━━━ Extrait du document

D.H Lawrence

Publié le par MAX HEADROOM

LADY CHATTERLEY

Pascale FERRAN, France, 2006, 2h38mn, avec Marina Hands, Jean-Louis Coulloc’h, Hippolyte Girardot, Hélène Fillières, Hélène Alexandridis, Bernard Verley... Scénario de Pascale Ferran et Roger Bohbot, d’après « L’Amant de lady Chatterley » de D.H Lawrence.




Des adaptations de classiques de la littérature, on en a vu. Des réussies et des ratées, des académiques et des audacieuses, des inspirées et des moins. Alors on pourrait se dire que ce n’est pas forcément la peine de consacrer plus de deux heures et demie à la version filmée du chef d’œuvre de D.H Lawrence. Et on aurait bien tort : tout ici semble neuf, les images comme les émotions, les sentiments comme les pulsions. Pascale Ferran n’a cédé à aucune facilité : pas de stars mais des interprètes habités, pas de belle image pour la belle image, pas de raccourcis simplificateurs dans le déroulement du récit ni dans l’évolution des personnages. Le temps dans cette histoire est essentiel, et la réalisatrice a su l’utiliser à merveille, nous faire ressentir les saisons qui passent, les paysages qui changent, les corps qui s’épanouissent ou qui s’altèrent... C’est vraiment très beau.

━━━━━━

Recopiez le passage de la critique du film qui va de « Des adaptations de » jusqu'à « vraiment très beau. », en remplaçant « réalisatrice » par « cinéaste ».

━━━ Données enregistrées

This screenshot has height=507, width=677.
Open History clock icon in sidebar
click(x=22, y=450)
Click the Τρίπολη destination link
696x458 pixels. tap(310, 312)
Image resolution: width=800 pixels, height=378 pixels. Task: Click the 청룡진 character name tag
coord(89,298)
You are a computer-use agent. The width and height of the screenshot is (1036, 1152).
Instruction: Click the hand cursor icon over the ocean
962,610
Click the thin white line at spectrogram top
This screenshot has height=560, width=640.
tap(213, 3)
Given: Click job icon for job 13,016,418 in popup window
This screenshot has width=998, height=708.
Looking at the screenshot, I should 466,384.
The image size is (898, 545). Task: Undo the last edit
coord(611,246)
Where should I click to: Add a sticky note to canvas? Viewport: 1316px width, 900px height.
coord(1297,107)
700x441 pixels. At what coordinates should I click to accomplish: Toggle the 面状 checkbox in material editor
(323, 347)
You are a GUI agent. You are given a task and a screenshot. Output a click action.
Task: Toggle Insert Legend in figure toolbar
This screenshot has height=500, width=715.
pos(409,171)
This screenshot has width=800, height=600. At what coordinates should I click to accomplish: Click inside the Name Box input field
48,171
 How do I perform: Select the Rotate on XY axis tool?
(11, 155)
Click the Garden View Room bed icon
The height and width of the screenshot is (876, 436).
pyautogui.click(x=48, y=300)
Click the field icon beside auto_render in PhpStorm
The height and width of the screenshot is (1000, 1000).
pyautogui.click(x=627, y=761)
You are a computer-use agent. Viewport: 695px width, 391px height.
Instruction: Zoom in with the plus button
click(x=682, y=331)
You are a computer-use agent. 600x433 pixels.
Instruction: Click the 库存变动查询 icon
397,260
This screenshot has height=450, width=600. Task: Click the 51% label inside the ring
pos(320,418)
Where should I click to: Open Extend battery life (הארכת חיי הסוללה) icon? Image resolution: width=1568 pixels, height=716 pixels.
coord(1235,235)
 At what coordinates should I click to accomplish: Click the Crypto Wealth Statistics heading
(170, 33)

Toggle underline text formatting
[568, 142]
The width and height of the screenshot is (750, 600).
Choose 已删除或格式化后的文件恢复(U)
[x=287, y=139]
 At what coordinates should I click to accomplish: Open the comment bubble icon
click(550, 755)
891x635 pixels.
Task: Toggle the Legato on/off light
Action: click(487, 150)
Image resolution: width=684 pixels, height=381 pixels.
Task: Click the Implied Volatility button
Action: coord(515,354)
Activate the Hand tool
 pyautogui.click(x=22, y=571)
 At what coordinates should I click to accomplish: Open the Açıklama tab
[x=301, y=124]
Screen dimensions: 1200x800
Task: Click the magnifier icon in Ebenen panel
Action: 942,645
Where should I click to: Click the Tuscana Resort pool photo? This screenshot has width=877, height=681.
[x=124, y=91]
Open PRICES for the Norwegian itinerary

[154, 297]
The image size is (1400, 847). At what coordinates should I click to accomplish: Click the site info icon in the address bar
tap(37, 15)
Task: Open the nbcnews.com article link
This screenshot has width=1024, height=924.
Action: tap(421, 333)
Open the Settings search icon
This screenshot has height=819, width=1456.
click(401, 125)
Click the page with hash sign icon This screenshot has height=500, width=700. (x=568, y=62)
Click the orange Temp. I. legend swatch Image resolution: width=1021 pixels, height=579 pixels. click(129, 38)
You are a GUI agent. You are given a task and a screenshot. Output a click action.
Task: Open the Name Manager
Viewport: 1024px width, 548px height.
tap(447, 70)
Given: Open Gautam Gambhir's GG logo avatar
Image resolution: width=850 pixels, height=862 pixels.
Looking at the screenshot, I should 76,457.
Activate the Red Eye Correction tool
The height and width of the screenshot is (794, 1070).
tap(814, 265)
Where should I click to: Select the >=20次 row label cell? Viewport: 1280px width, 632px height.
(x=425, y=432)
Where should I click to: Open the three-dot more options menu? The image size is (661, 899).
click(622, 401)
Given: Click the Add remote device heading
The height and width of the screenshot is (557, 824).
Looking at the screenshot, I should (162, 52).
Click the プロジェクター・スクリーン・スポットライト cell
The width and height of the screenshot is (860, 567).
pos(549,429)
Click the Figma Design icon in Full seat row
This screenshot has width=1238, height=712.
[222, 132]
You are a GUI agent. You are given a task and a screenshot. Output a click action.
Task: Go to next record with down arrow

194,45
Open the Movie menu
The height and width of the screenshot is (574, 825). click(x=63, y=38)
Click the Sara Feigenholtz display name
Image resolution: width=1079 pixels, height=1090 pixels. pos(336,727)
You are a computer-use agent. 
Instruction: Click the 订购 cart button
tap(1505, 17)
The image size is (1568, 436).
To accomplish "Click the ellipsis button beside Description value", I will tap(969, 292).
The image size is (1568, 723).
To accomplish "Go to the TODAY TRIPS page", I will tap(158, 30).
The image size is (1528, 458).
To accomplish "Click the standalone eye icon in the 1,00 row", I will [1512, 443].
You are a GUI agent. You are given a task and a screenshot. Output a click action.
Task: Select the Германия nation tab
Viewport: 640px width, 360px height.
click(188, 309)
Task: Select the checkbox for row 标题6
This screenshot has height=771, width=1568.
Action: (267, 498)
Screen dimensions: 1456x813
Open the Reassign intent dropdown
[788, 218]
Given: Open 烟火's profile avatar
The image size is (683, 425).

━━━━━━

• Réponse attendue
Des adaptations de classiques de la littérature, on en a vu. Des réussies et des ratées, des académiques et des audacieuses, des inspirées et des moins. Alors on pourrait se dire que ce n’est pas forcément la peine de consacrer plus de deux heures et demie à la version filmée du chef d’œuvre de D.H Lawrence. Et on aurait bien tort : tout ici semble neuf, les images comme les émotions, les sentiments comme les pulsions. Pascale Ferran n’a cédé à aucune facilité : pas de stars mais des interprètes habités, pas de belle image pour la belle image, pas de raccourcis simplificateurs dans le déroulement du récit ni dans l’évolution des personnages. Le temps dans cette histoire est essentiel, et la cinéaste a su l’utiliser à merveille, nous faire ressentir les saisons qui passent, les paysages qui changent, les corps qui s’épanouissent ou qui s’altèrent... C’est vraiment très beau.